The legislature, and various government agencies, frequently propose bills or regulations which prohibit certain activities EXCEPT THAT ETHNIC HAWAIIANS ARE ALLOWED TO DO THEM. The reason for the racial exemption is often not stated, because apparently people are expected to know that ethnic Hawaiians are the "indigenous" people, or the legislation might mention that such activities are protected because they are traditional and customary elements of Native Hawaiian cultural practice.

SB 489 and HB 808 in the 2019 legislature related to shark and ray protection. Establishes an offense of knowingly capturing, taking, possessing, abusing, entangling, or killing a shark in state marine waters, along with penalties and fines. Expands the existing prohibition on knowingly capturing or killing a manta ray in state marine waters to apply to all rays and to also include knowingly taking, possessing, abusing, or entangling a ray. Provides certain exemptions.
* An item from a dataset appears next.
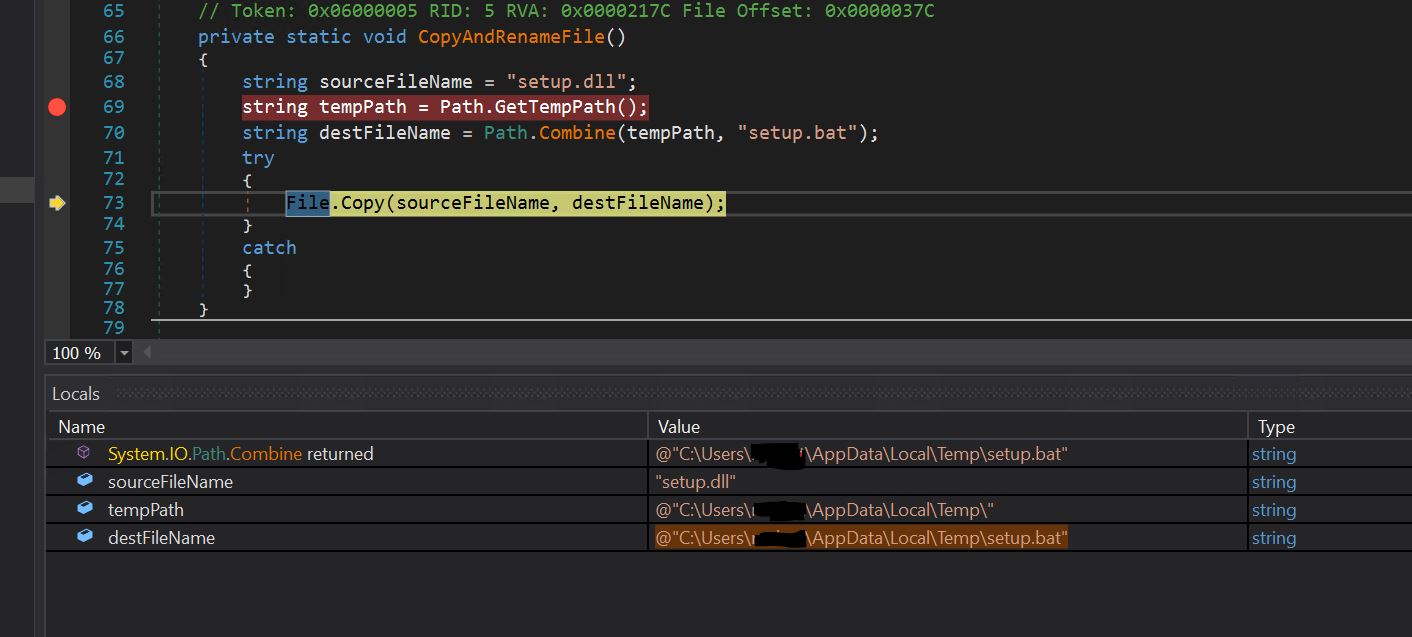Click the Value column header

tap(679, 427)
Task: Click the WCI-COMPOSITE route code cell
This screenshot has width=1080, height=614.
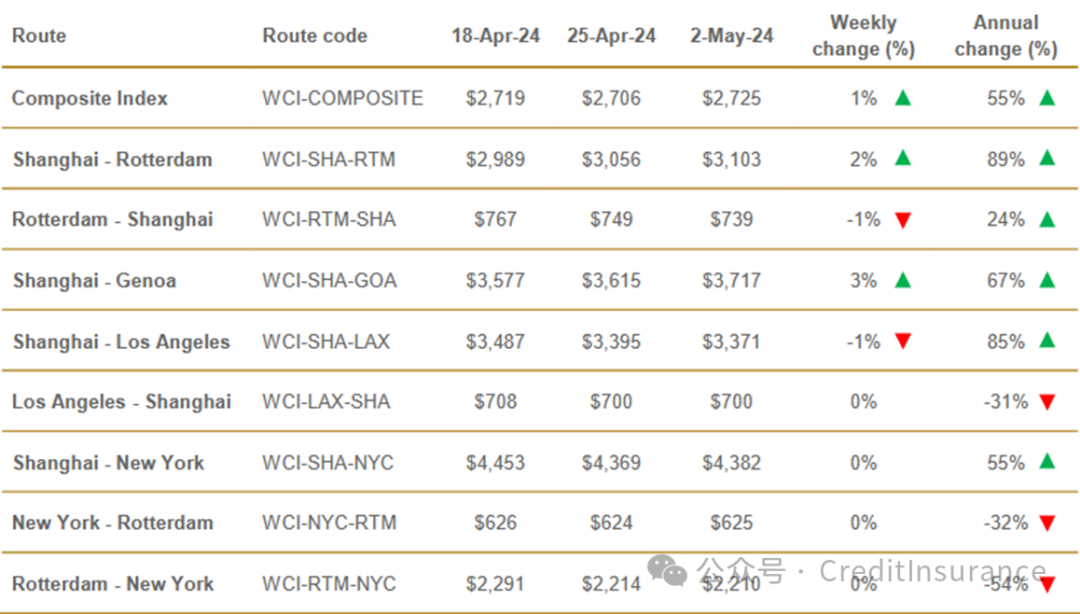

Bill text (including all amended versions), history, committee hearings, pdf of all testimony submitted to each committee, YEAs and NAYs, committee reports:
https://www.capitol.hawaii.gov/measure_indiv.aspx?billtype=SB&billnumber=489&year=2019
and
https://www.capitol.hawaii.gov/measure_indiv.aspx?billtype=HB&billnumber=808&year=2019
Excerpts from Ken Conklin's testimony:
This bill provides good reasons why sharks and rays should be protected. The bill provides severe penalties for anyone who captures, kills, or takes a shark or ray within state waters. The problem with this bill is that it contains language strongly implying that exceptions should be made only for members of one particular racial group. But those exceptions should not be based on race. The exceptions should be for the exercise of traditional or customary cultural or religious practices which were done by some native Hawaiians prior to 1778 but which are now done by some Hawaii residents of many races and cultures. The exceptions should be defined by cultural or religious practices regardless of the race of today's Hawaii residents who engage in those practices. There are many residents of Hawaii whose heritage is from various Pacific island nations such as Samoa, Tonga, Marshall Islands who engage in Polynesian or Micronesian cultural practices, and should be allowed to continue doing so, even if they have no Hawaiian native ancestry. Likewise there are thousands of residents of Hawaii of Asian or Caucasian ancestry, with no Hawaiian native blood, who participate actively in hula halaus, for example, where their kumu hula might expect them to make their own sharkskin drums or sharktooth martial weapons. There is no good reason to make the exemption racial. The exemption should be based on preservation of historic skills or ongoing cultural or religious uses, regardless of race.